I'm squeezing the writing of this post in just a couple of hours before the deadline, though I'm writing about a tag I actually made over a month ago - the last time I was at home with my craft supplies. Given I don't remember too much about the making, I'll stick mainly to the lost-and-found story bubbling up from within.
As with the Carte Postale, the story was triggered by the Photobooth photo, though this one took me in a less cheerful direction. If you'd prefer simply to look at the pictures, do feel free!
I was riveted by this little boy's gaze, and the look in his eyes - somewhere between bewilderment and determination.
Coupled with the crackled lost and found wording, and with the sombre colour combination, he became for me one of the Kindertransport children, rescued in the nick of time before war broke out across Europe.
But although he found his way to safety, he also lost so much on the way...
The first Kindertransport rescued 196 children from a Berlin Jewish orphanage burned down by the Nazis in November 1938.
But thousands more followed, and many of these were children whose parents leapt at the chance to get at least their children out of harm's way.
The children were separated from their families, the vast majority of whom went on to die in the concentration camps.

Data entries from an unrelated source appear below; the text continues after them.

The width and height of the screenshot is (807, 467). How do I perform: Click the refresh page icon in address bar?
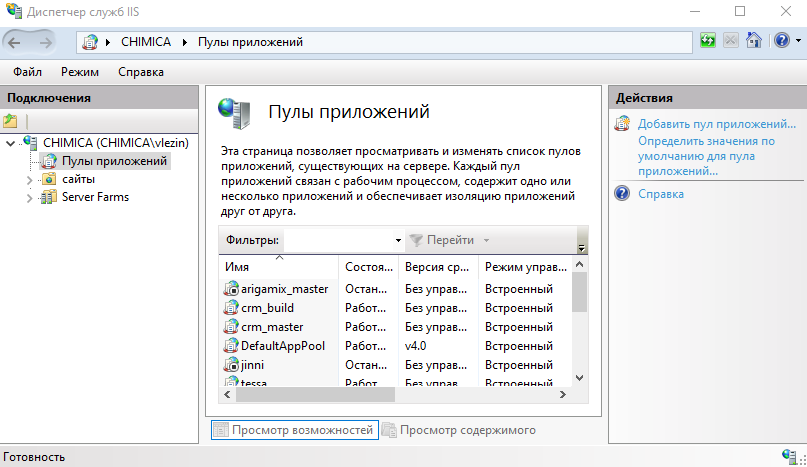[x=708, y=42]
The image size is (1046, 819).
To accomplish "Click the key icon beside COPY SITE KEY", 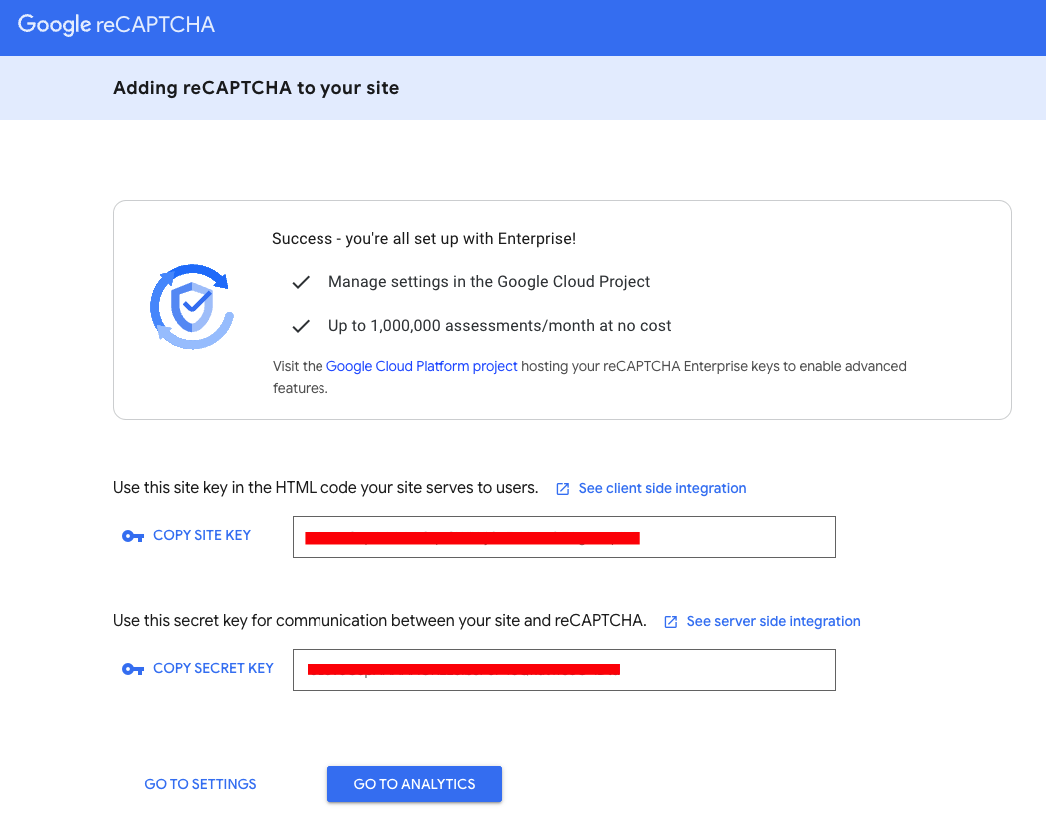I will tap(132, 536).
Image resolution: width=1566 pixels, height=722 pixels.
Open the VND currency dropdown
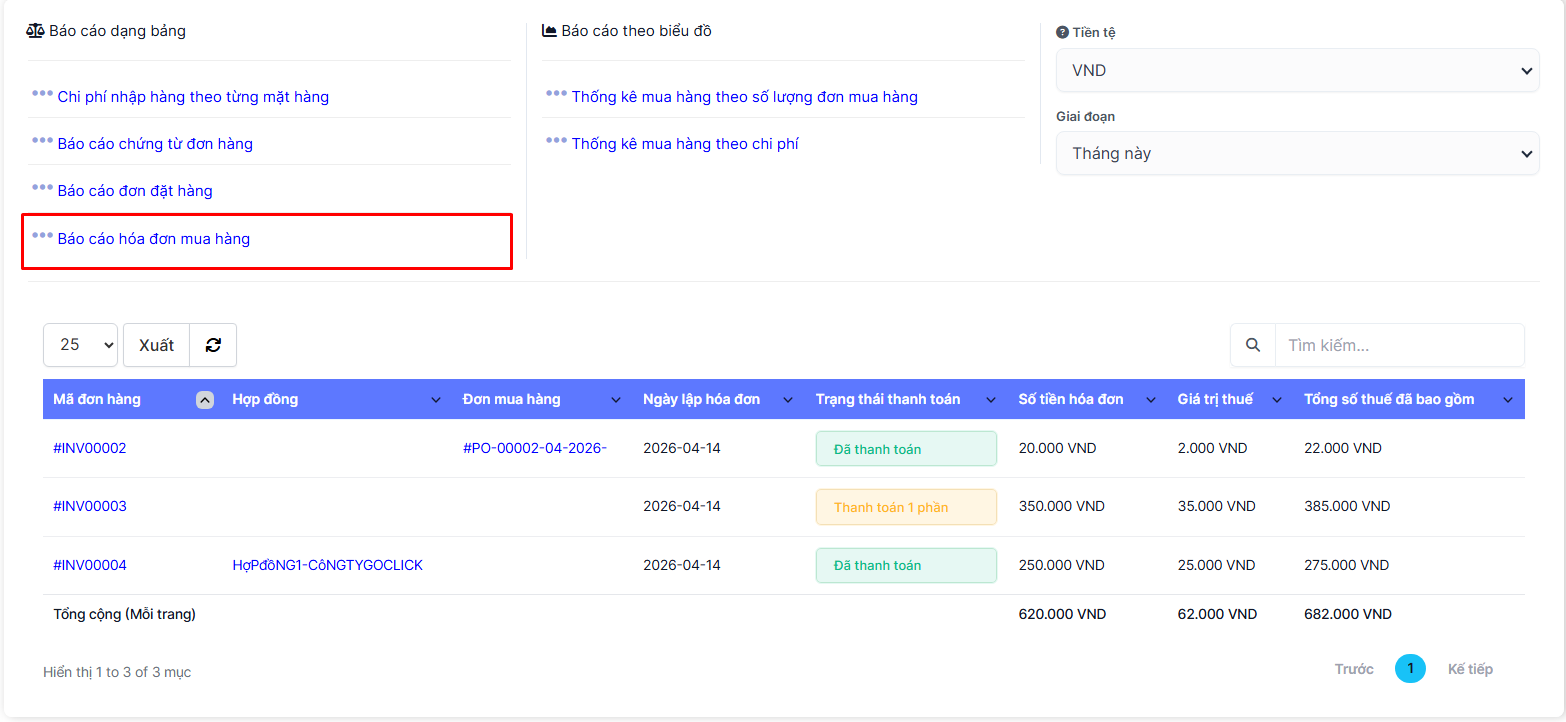pos(1297,71)
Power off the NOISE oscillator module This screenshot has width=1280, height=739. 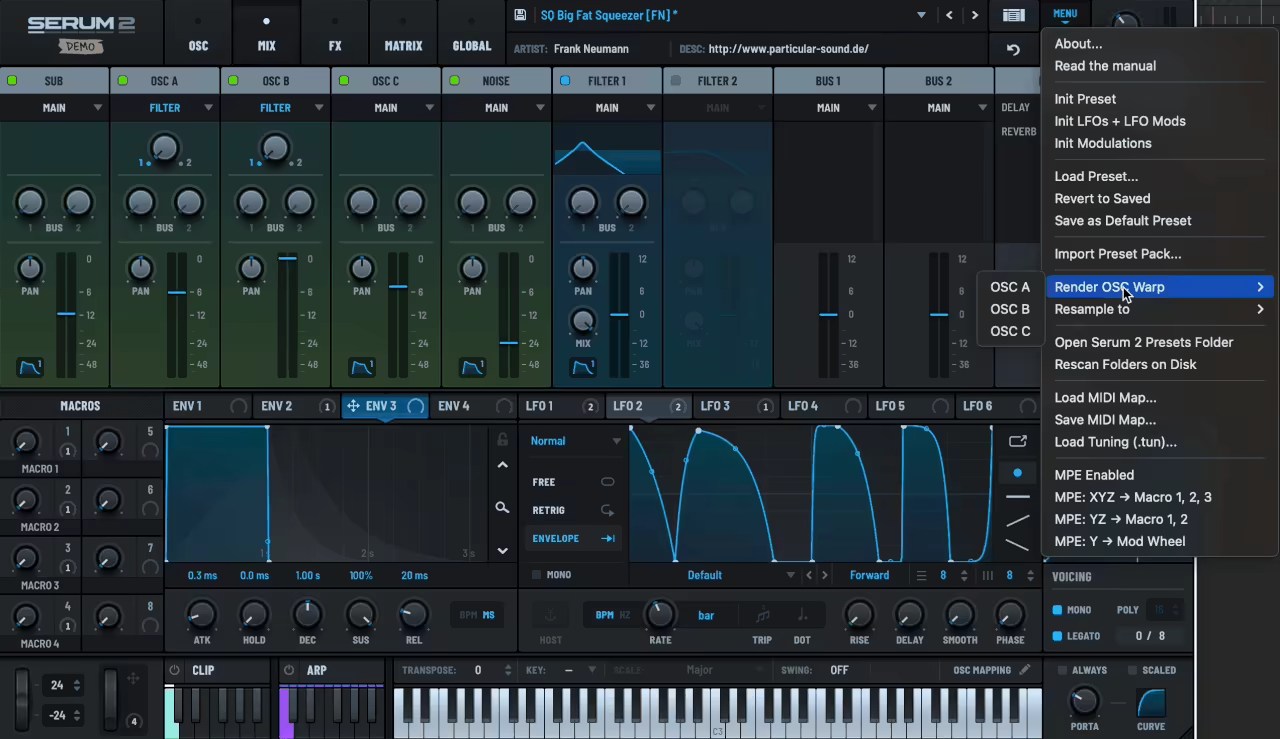(454, 81)

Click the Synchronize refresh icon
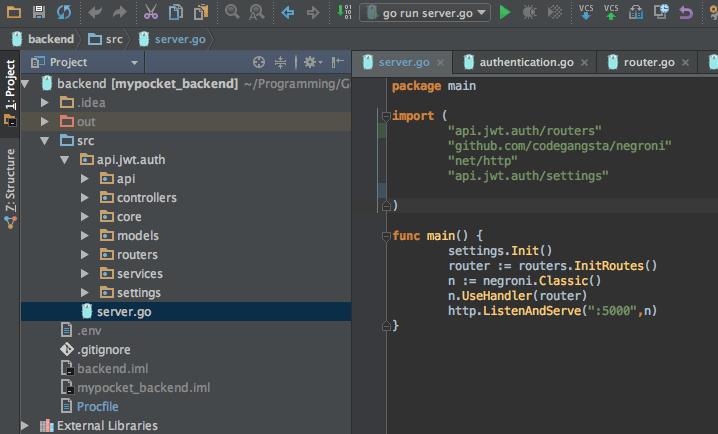[x=64, y=13]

They were brought to Britain by train and boat, usually with only a few precious belongings in a single bag, and were welcomed in to British foster homes, hostels, schools and farms.
It's hard to be exact about numbers, but around 10,000 predominantly Jewish children from Germany, Austria, Czechoslovakia and Poland made the difficult journeys away from family and friends into the unknown, but also away from almost certain death to a new life.
Not all of them made it... some were still in Holland and Belgium when those countries were invaded, and were unable to make the further escape across the channel.
And, of course, after the war it took great efforts to ascertain whether there were any family members left with whom to reunite the displaced child refugees.
For most, the answer was a tragic no, and many remained in Britain, some going on to achieve great things, others simply living long and happy lives and building new generations of children and grandchildren.
None of that would have been possible without the extraordinary efforts of individuals like Nicholas Winton and Rabbi Solomon Schonfeld...
But it's also well worth noting that the British government of the day passed legislation to allow for the immigration of unaccompanied minors, as well as simplifying the immigration process in order to help the rescuers and the refugees.
Out of the horror of persecution and war come these stories of courage and compassion... Children fleeing for their lives, children who had lost their homes and their families, found new homes and a welcome from new families - lost and found.
It makes my heart ache that you see this same look in the eyes of all too many children in photos in our newspapers today... bewilderment at the changes they are undergoing, a desperate determination not to howl in despair, a quiet strength and dignity beyond their years.
I hope we can find the compassion and courage needed now that there are thousands more children displaced by war and terror, so that they too can find their way to a new home. I refuse to believe that we have lost those qualities.
Thank you for stopping by today. Even if you've skipped the words, I hope the pictures will inspire you to have a play with your stencils. You'll find lots more inspiration from my fabulous team-mates over at A Vintage Journey, so do come and Stencil It with us this month.
Those who do not remember the past are condemned to repeat it.